Not so fast, my friend. There are at least two good reasons to abandon your book project.
Sometimes circumstances change
Tom Hall got a great start on his book. He conducted some original research and even engaged someone to work with him to get the project done. Then a major business challenge came along and claimed his attention. He put the book project on the back burner.
It stayed there for about eight years. Then he pulled out the research and dusted it off. With almost a decade of perspective, Tom was able to see some things he hadn’t seen the first time. That research and Tom’s penetrating insights became the basis for the book we wrote together: Ruthless Focus: How to Use Key Core Strategies to Grow Your Business.

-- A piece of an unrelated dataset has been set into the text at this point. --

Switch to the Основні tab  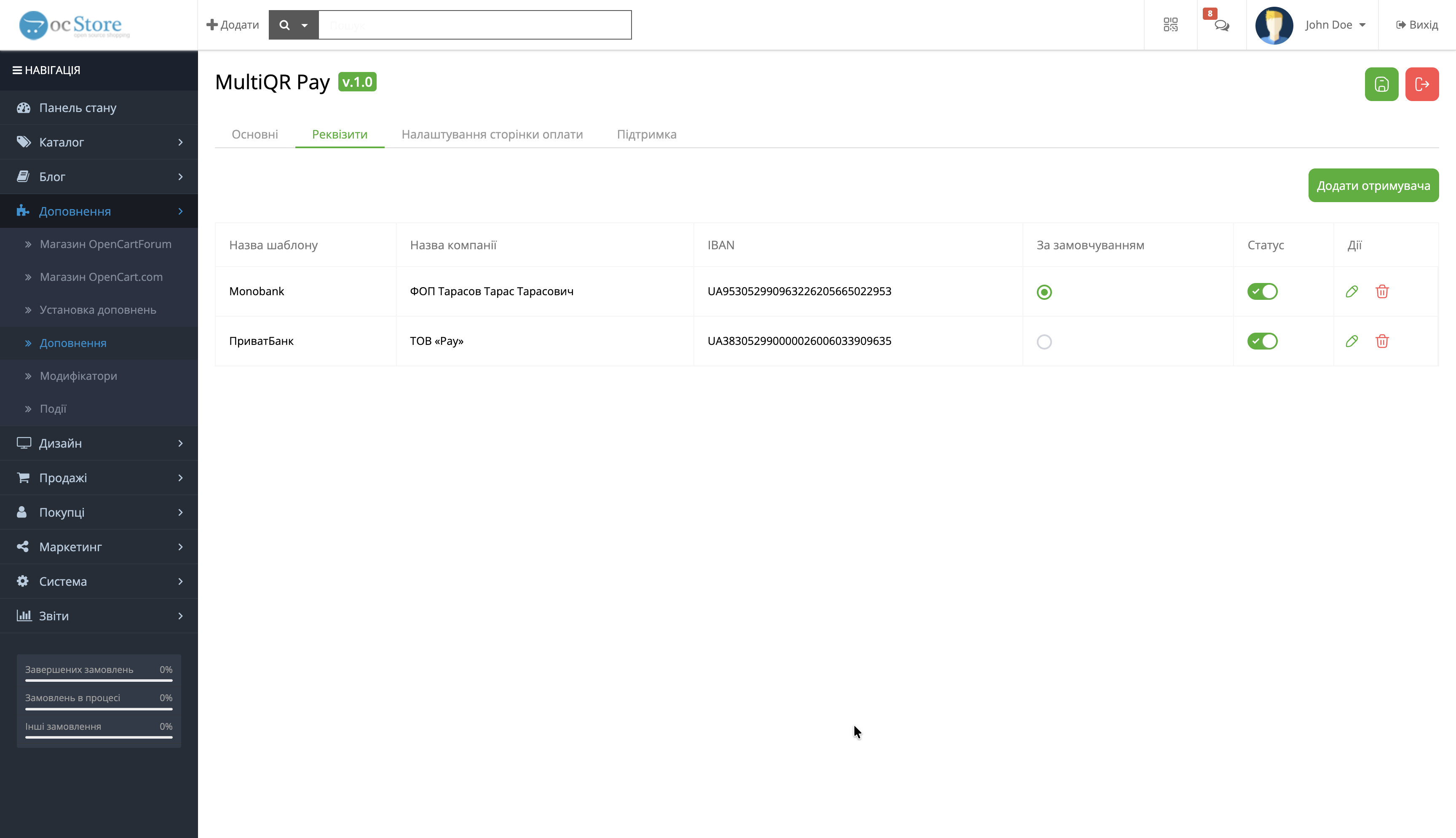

Many people face challenges like Tom’s. They want to write their book, but life intrudes with new challenges and opportunities. They find that they can’t give proper attention to the challenges and opportunities and still do a good job on their book.
Some of those people return to their book project later and finish it. Others don’t. Either way, changed circumstances can be a good reason to abandon a book project.
Sometimes the concept is flawed
Several years ago I found myself working harder and harder to turn a bad business idea into a good business. I saw the light and stopped when a friend of mine reminded me that “Redoubling your efforts to do something stupid is not a good strategy.”
Sometimes you can get partway into writing a book and realize that the book would be “something stupid.” I’ve had clients discover that their original concept simply wouldn’t work as a book. Another found compelling research that refuted his main idea. In another case a client told me that she “just isn’t the right person to write this book.”
If the book that you originally imagined won’t be a great book, let the project go. Writing a book is hard work. Why put that work into something that won’t be distinctive?